La principale absente des nouvelles préoccupations du FEM reste la lutte contre les inégalités sociales. Pourtant, le dévoilement de statistiques sur la croissance de ces inégalités par l’ONG Oxfam est l’un des deux plus importants rituels liés au FEM (l’autre étant l’énonciation des plus grands risques auquel fait face le monde, dans le fameux Global Risks Report – le terme « inégalités sociales » n’y apparaît pas, par ailleurs, dans la dernière édition).

La « grande réinitialisation » se fera donc avec des écarts abyssaux de revenus, quoi qu’en dise Klaus Schwab, ce qui démontre le peu d’ambition de cette transformation et devrait rassurer l’extrême droite.

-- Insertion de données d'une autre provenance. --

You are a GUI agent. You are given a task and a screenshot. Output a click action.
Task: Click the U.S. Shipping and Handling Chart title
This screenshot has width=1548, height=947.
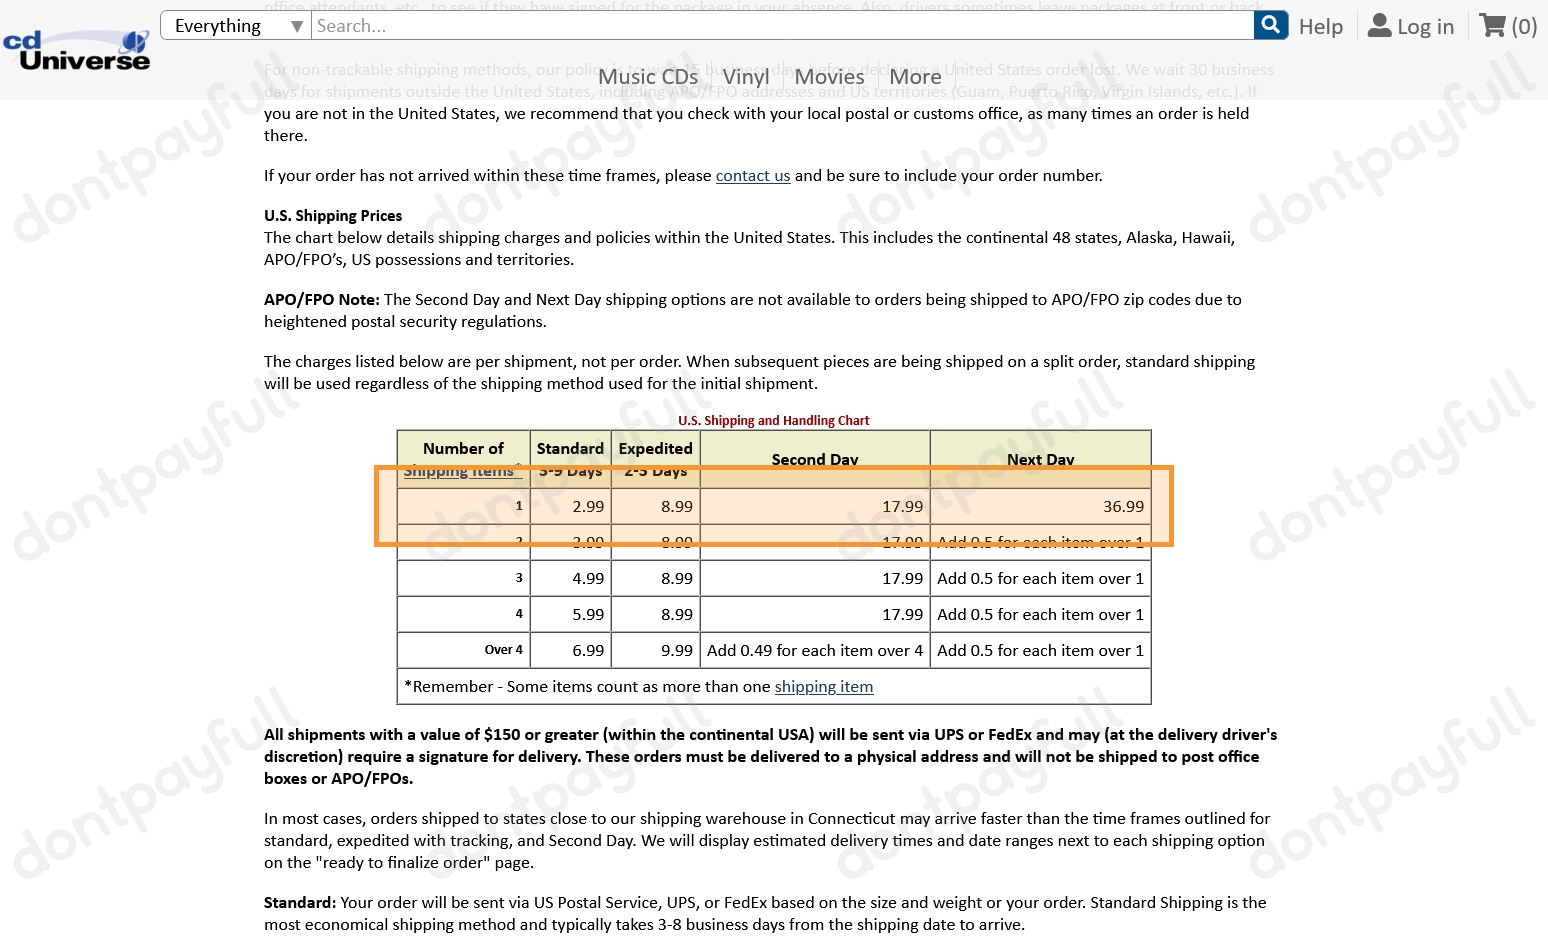773,421
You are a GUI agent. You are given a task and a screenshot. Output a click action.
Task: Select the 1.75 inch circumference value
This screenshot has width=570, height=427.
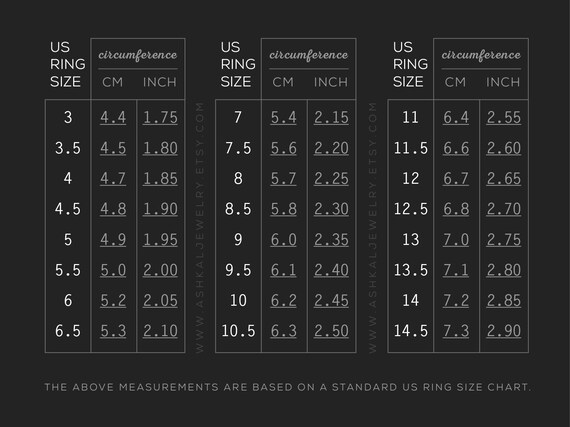click(x=160, y=117)
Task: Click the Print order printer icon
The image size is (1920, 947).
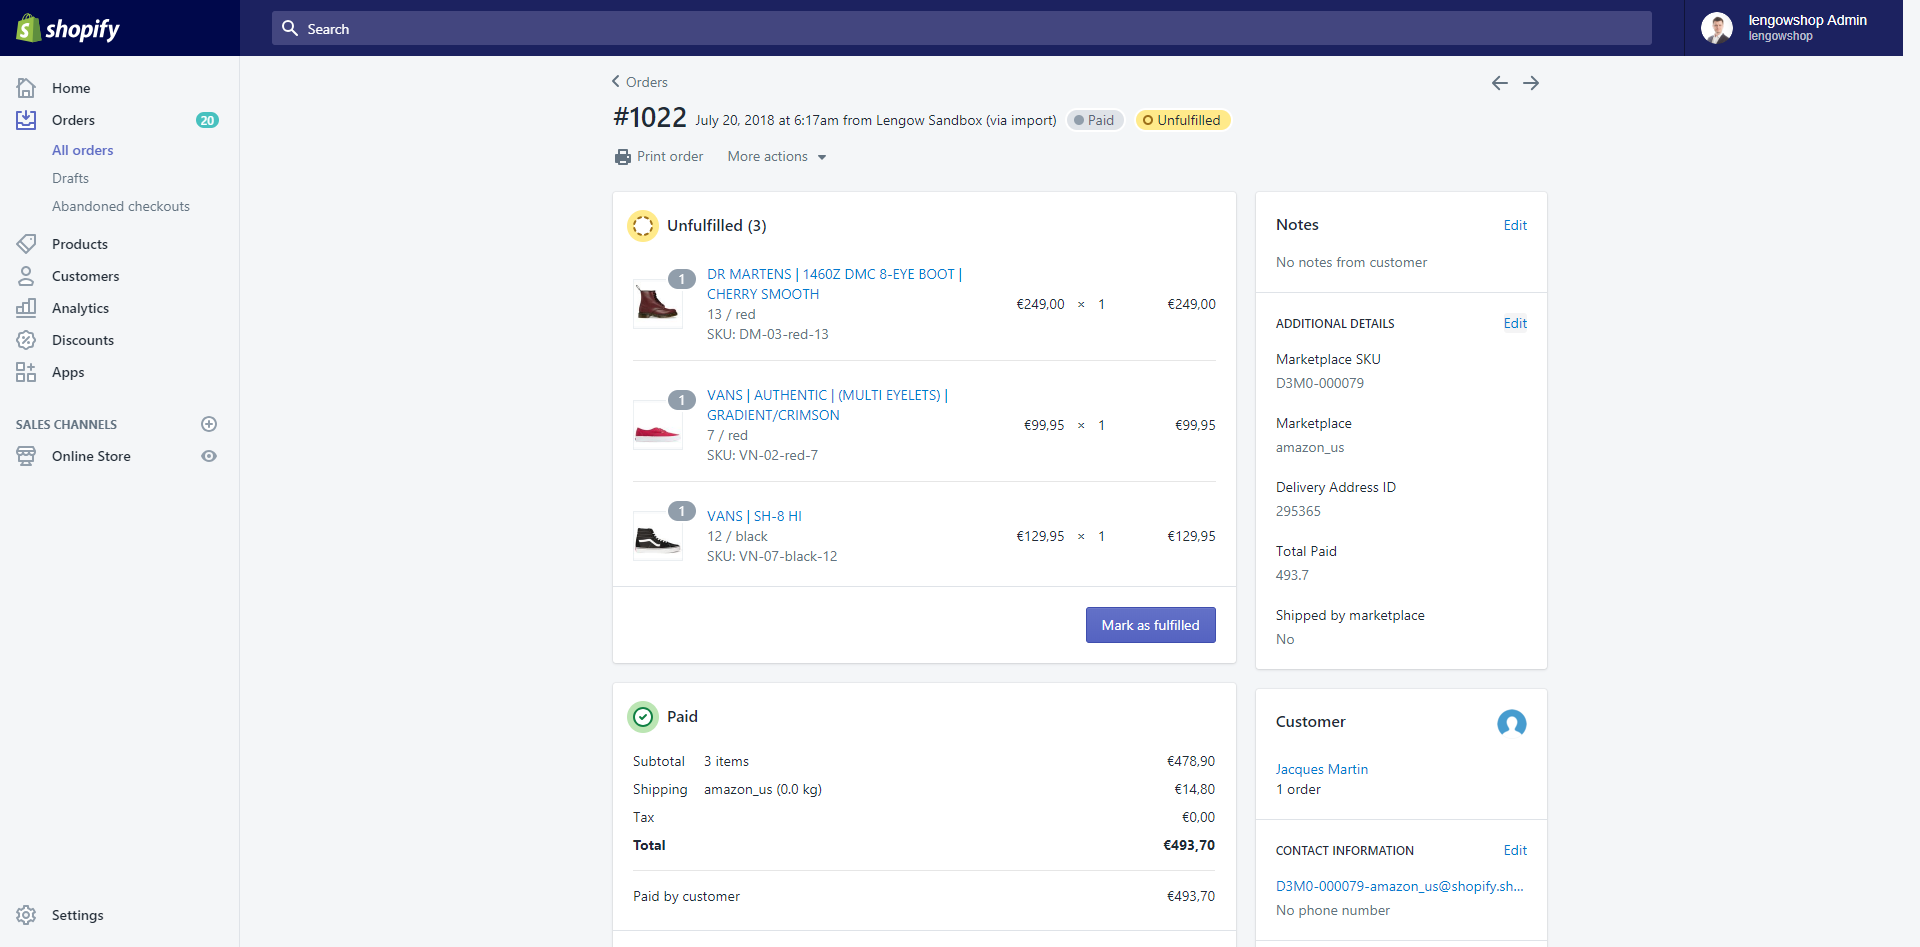Action: pos(623,157)
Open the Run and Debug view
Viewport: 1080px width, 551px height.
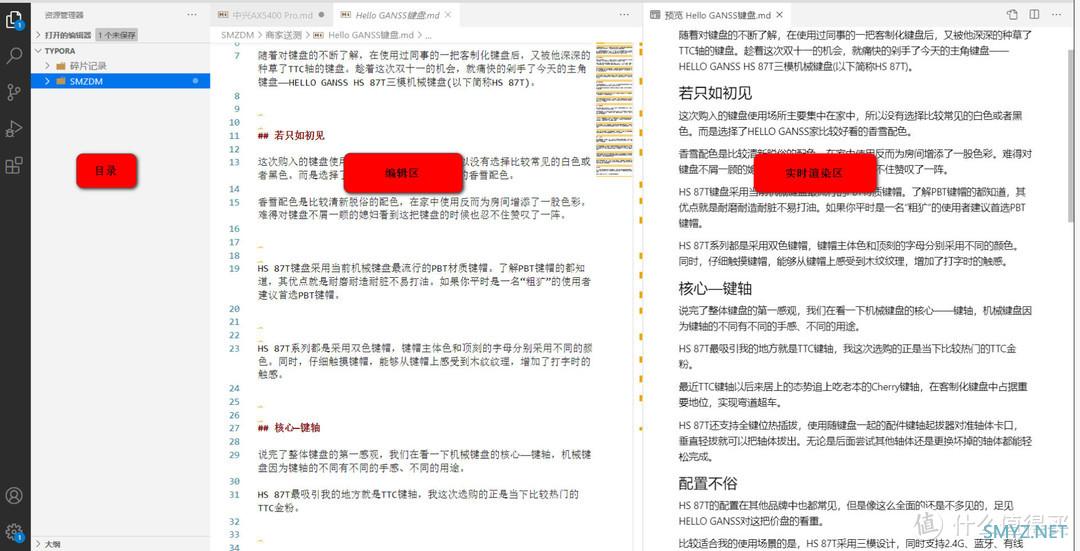click(14, 128)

Une ministre pas à sa place

Cette absence de préoccupation pour les inégalités nous ramène au grand problème existentiel de cette messe de l’économie : son élitisme qui n’est jamais remis en question. Il s’agit ici d’un gros maillon faible de la « réinitialisation », de ce qui la rend si peu crédible dès le départ, malgré quelques intentions louables.

Le FEM reste le rendez-vous des élites, dans un des sens les plus restrictifs du terme. La résolution des grands problèmes du monde se fera par des êtres éclairés, puissants, réunis dans un lieu fermé et délibérant les portes closes. Rien de cela n’a changé depuis les débuts du FEM, et on comprend à quel point ce mode de fonctionnent sème la méfiance et stimule les discours complotistes.

La « grande réinitialisation » se fera avec des écarts abyssaux de revenus, ce qui démontre le peu d’ambition de cette transformation et devrait rassurer l’extrême droite.

On retrouve dans la liste des trustees (curateurs) du FEM nulle autre que Chrystia Freeland, vice-première ministre et ministre des Finances du Canada. Elle y est en excellente compagnie, avec entre autres de grands patrons tels ceux des firmes de gestion d’actifs BlackRock et Carlyle, du groupe d’assurances AXA, de Siemens Energy ou de l’entreprise agroalimentaire Nestlé.

Connaissant son agenda particulièrement bien rempli de ministre, on se demande comment Mme Freeland peut consacrer du temps à un projet aussi démocratiquement douteux que le FEM.

Chrystia Freeland est aussi l’autrice d’un essai au titre révélateur : Ploutocrates : l’ascension des nouveaux ultrariches dans le monde et la chute de tous les autres. Voilà donc qu’elle contribue avec zèle à perpétuer le phénomène dramatique qu’elle a décrit – non sans complaisance, du point de vue de certains de ses lecteurs et lectrices.